Daily reading assignment: Genesis 35-37
We find Jacob leading his family spiritually and physically to Bethel, the place he had first met with and worshipped the LORD more than 20 years before (35:1). Indicating how far his family had strayed from the LORD, we read that Jacob commanded his household to, “Put away the strange gods that are among you” (35:2). Arriving at Bethel, Jacob rebuilt the altar and led his family to worship the LORD (35:6-7).
Jacob’s return to Bethel was not without its sorrows. Deborah, the maid of his mother Rebekah, was the first to die (35:8). Jacob’s beloved wife Rachel, the mother of Joseph, died giving birth to Benjamin, Jacob’s twelfth son (35:16-18). Adding to the sorrows was the death of his father Isaac (35:28-29).
I fear Genesis 36 holds little to excite the average believer. This chapter is the birth record of the sons born of Esau’s lineage. While the sons of Esau shared a physical lineage with the Hebrews (tracing their ancestry to Isaac and Abraham), they, like their father Esau, did not value their spiritual heritage nor share in God’s covenant promises with the descendants of Abraham.
The sons of Esau became the fathers of kingdoms we recognize in the Scriptures as the nomadic tribes of the Arabian Desert. Their descendants became enemies of Israel and their bitter strife continues in the Middle East to our day.
Esau had become a wealthy and powerful man (36:6-8) who, following their father Isaac’s death (35:29), chose to keep peace with his brother Jacob and remained in Seir (32:3). Seir, located in Edom, was the land on Israel’s southern border stretching from the salt marshes of the Dead Sea eastward to the desert (36:6-8). This area includes the ancient and once forgotten city of Petra. We read an important statement in Genesis 36:8, “Esau is Edom.”
Esau was the father of a people who became known as the Edomites. When Moses led the children of Israel out of Egypt, the Edomites refused to allow them to pass through their land (Numbers 20:18-21). The Edomites were adversaries of King Saul and King David (1 Kings 11:14-16). When King Nebuchadnezzar invaded Israel, the Edomites became allies with Babylon and participated in the destruction of the Temple and Jerusalem.
The birth of Amalek (36:12), the father of the Amalekites and the grandson of Esau, marks the birth of another people that would become enemies of Israel. It was the Amalekites who, during Israel’s years in the wilderness, fought against Joshua and Israel while Aaron and Hur held up the hands of Moses during a battle (Exodus 17:8-16). We read in 1 Samuel 15 that King Saul warred against the Amalekites.
Why did God have the names of Esau’s lineage recorded in Genesis 36 and why is it important to 21st century believers?
One reason is I believe the roots of the conflict and strife we are witnessing in the Middle East and our 21st century world is traced to a people whose ancestry is that of Esau in origin. We identify the enemies of modern Israel as Palestinians, Muslims, proponents of Islam, and the followers of the prophet Mohammed. In the most basic sense, they are all sons of Esau.

[Saved entries]
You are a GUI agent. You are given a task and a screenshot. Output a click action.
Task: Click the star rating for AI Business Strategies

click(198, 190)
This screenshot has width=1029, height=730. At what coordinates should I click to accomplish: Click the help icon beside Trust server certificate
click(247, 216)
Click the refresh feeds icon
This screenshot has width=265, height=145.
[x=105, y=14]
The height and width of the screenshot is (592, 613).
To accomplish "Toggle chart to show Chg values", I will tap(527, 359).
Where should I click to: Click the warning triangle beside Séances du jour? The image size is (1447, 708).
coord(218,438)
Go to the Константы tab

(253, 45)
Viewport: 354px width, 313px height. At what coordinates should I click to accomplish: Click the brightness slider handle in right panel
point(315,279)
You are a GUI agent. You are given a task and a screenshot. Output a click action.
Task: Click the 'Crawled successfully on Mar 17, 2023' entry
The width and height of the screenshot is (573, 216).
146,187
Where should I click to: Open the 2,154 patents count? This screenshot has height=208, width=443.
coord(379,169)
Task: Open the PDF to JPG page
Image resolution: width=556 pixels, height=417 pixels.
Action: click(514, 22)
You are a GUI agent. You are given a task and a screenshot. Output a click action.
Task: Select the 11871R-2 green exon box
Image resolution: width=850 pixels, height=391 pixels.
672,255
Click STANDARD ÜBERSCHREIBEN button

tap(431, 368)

### Task 1
Answer these questions using the reading on Genesis 35-37:
(a) Who was the first to die after Jacob returned to Bethel?
(b) In what land did Esau remain?
(c) Who held up the hands of Moses during the battle against the Amalekites?
### Task 2
Reproduce the part of the reading on Genesis 35-37 that starts at "Esau was the" and ends at "Temple and Jerusalem.".

### Answer space 1
(a) Deborah, the maid of Jacob's mother Rebekah.
(b) Seir, located in Edom.
(c) Aaron and Hur.

### Answer space 2
Esau was the father of a people who became known as the Edomites. When Moses led the children of Israel out of Egypt, the Edomites refused to allow them to pass through their land (Numbers 20:18-21). The Edomites were adversaries of King Saul and King David (1 Kings 11:14-16). When King Nebuchadnezzar invaded Israel, the Edomites became allies with Babylon and participated in the destruction of the Temple and Jerusalem.